Of the at least 23 students who will not be returning to the Council this fall — a figure which could run higher if any current representatives lose their bids for re-election — eight resigned in the spring and 15 are not running for re-election.
Among the impacts of high turnover on the Council are a loss of several high-ranking members of the body, particularly on some of the UC’s committees.
The Finance Committee, which manages a roughly $300,000 budget — a figure which could jump after the student activities fee more than doubled this academic year — will be particularly hard hit, with nine of its 12 members leaving, including its chair.
Henry S. Atkins ’20, the Finance Committee chair, is among the 23 representatives who will not return this fall. As a member of the UC’s executive committee, Atkins did not need to run for re-election until the spring, however, he indicated that he was forced to choose between the Council and ROTC due to the high time commitments required by both activities.
“I’m leaving in order to better commit myself to Army ROTC here,” Atkins wrote. “I need to make sure I’m giving my fullest to the program this year.”
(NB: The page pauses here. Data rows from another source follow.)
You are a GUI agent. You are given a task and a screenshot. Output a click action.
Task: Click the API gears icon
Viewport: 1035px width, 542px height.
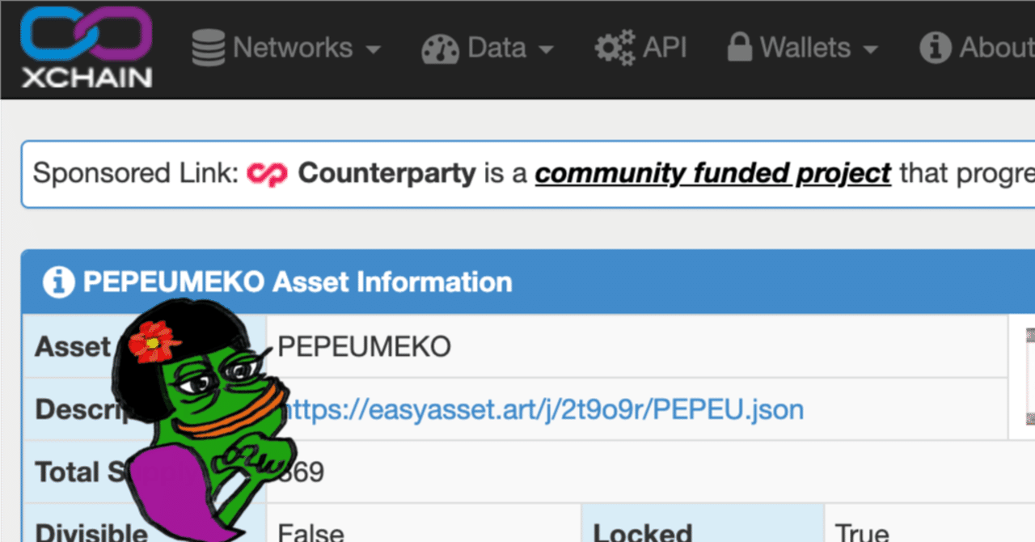(x=615, y=48)
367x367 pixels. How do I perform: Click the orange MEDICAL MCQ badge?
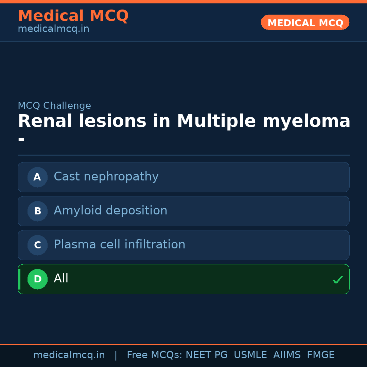[305, 22]
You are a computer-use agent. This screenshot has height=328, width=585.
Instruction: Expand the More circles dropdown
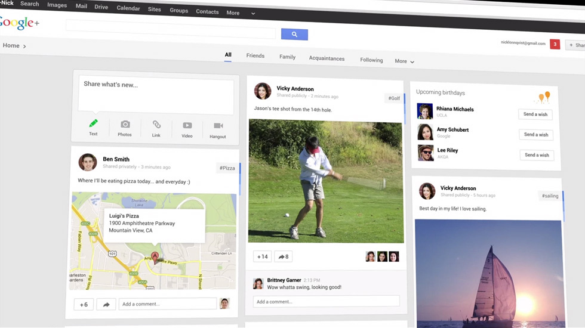[404, 61]
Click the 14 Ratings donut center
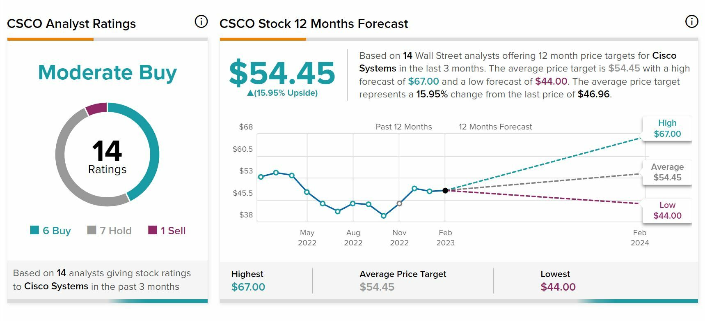This screenshot has width=705, height=321. tap(107, 156)
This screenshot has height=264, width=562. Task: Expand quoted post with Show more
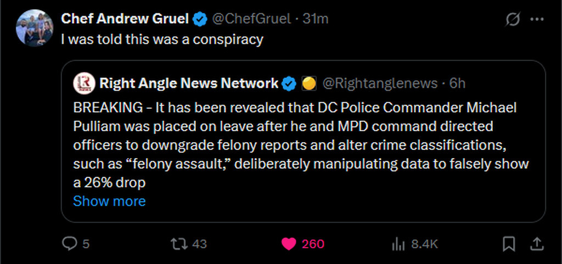[109, 201]
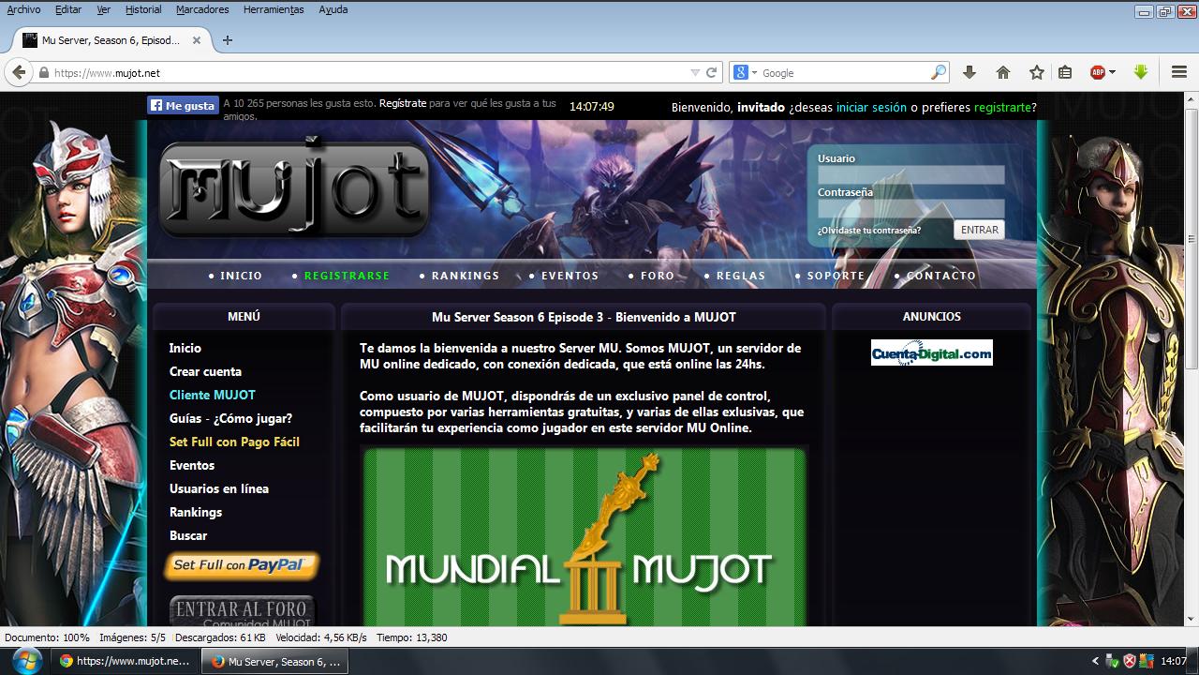Viewport: 1199px width, 675px height.
Task: Bookmark this page with the star icon
Action: [1037, 72]
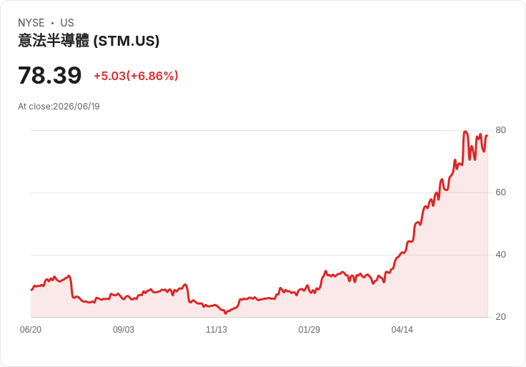Click the 60 price axis label
Viewport: 526px width, 367px height.
[x=500, y=192]
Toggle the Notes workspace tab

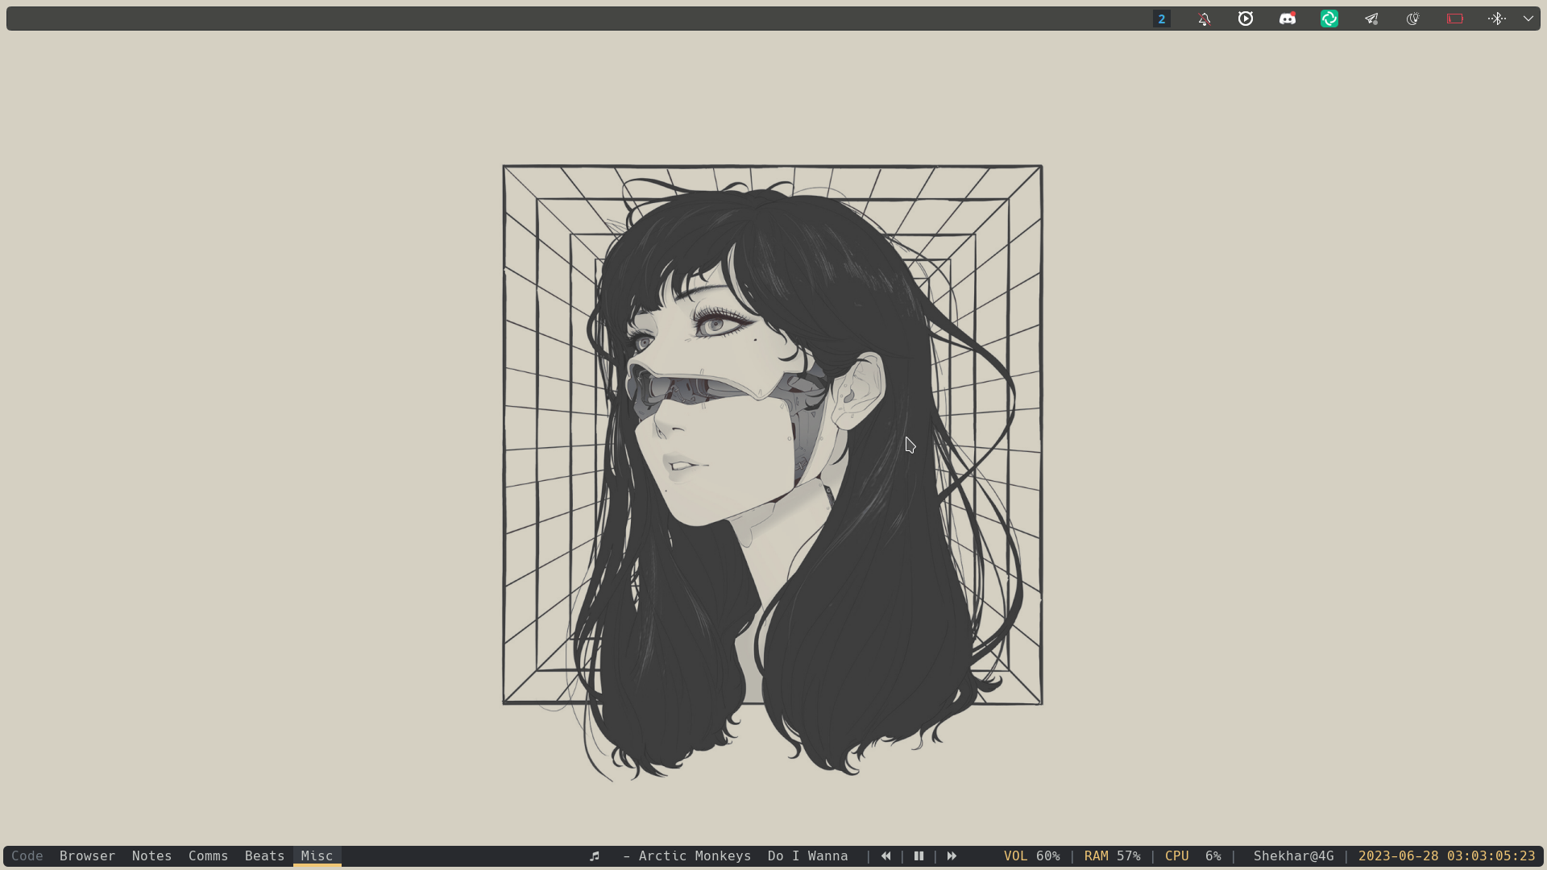(x=152, y=856)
Several other UC executive committee members, who also did not need to stand for re-election this fall, are also resigning from the Council, including Council Secretary Jackson Walker ’21 and Rules Committee chair Wilfried J. Zibell ’21.
The number of UC representatives not returning to the Council this fall exceeds last year’s turnover. After the fall 2017 elections, 18 seats previously held by students still enrolled at the College turned over. In addition, the Council lost four members of the Class of 2017 who graduated.
Most of the UC representatives who are not returning to the Council did not respond to requests for comment or declined to comment. For those who provided a justification for their departure, many agreed with Atkins, citing the high time commitment associated with serving on the UC as a significant reason for not continuing to be involved.
Others, though, pointed to a desire to pursue other interests.
Eliot House Representative Nick Wyville ’20 wrote in an email that he decided that he wanted a different avenue to advocate for issues he cares about. He said he will be working with an organization that advocates for criminal justice reform, as well as supporting Democratic candidates in this fall’s midterm elections.
“As Harvard students we all have immense amounts of privilege and can afford to work on such niche issues that the UC works on, and I believe this is a time that we must step back and realize that about ourselves,” he wrote. “These times call for bolder action on a national political level, and that’s why I will be actively campaigning for Democrats until November, and not working on campus-specific issues.”
Though around half of the Council will turn over with the installation of new members later this month, UC President Catherine L. Zhang ’19 said the Council leaders would need to redouble efforts to ensure the body continued to operate efficiently in the wake of the elections.
“On the outside, it seems like a large turnover, but something that is important to us is having structures and having systems to be able to effectively train and help develop students to be leaders in their own capacity," she said.
The Finance Committee will lose three-quarters of its spring members, but returning members said they believe the committee’s operations will not be hampered.
“The Finance Committee has a very horizontal operating structure, so I think we should be fine,” said Dunster House Representative Victor C. Agbafe ’19. “A lot of it has been automated, we have a system through which we input all of the grants, so I really don’t see there being any problems with us getting student groups their money.”
Council Treasurer Nadine M. Khoury ’20, called the high number of exits on the Finance Committee, known as “FiComm,” “unfortunate,” predicting that she and other senior Council members would mostly likely need to at least temporarily fulfill additional roles.
“For a while, it might mean I have to do some of the lifting that a very seasoned FiComm chair would do until our FiComm chair learn the ropes,” she said.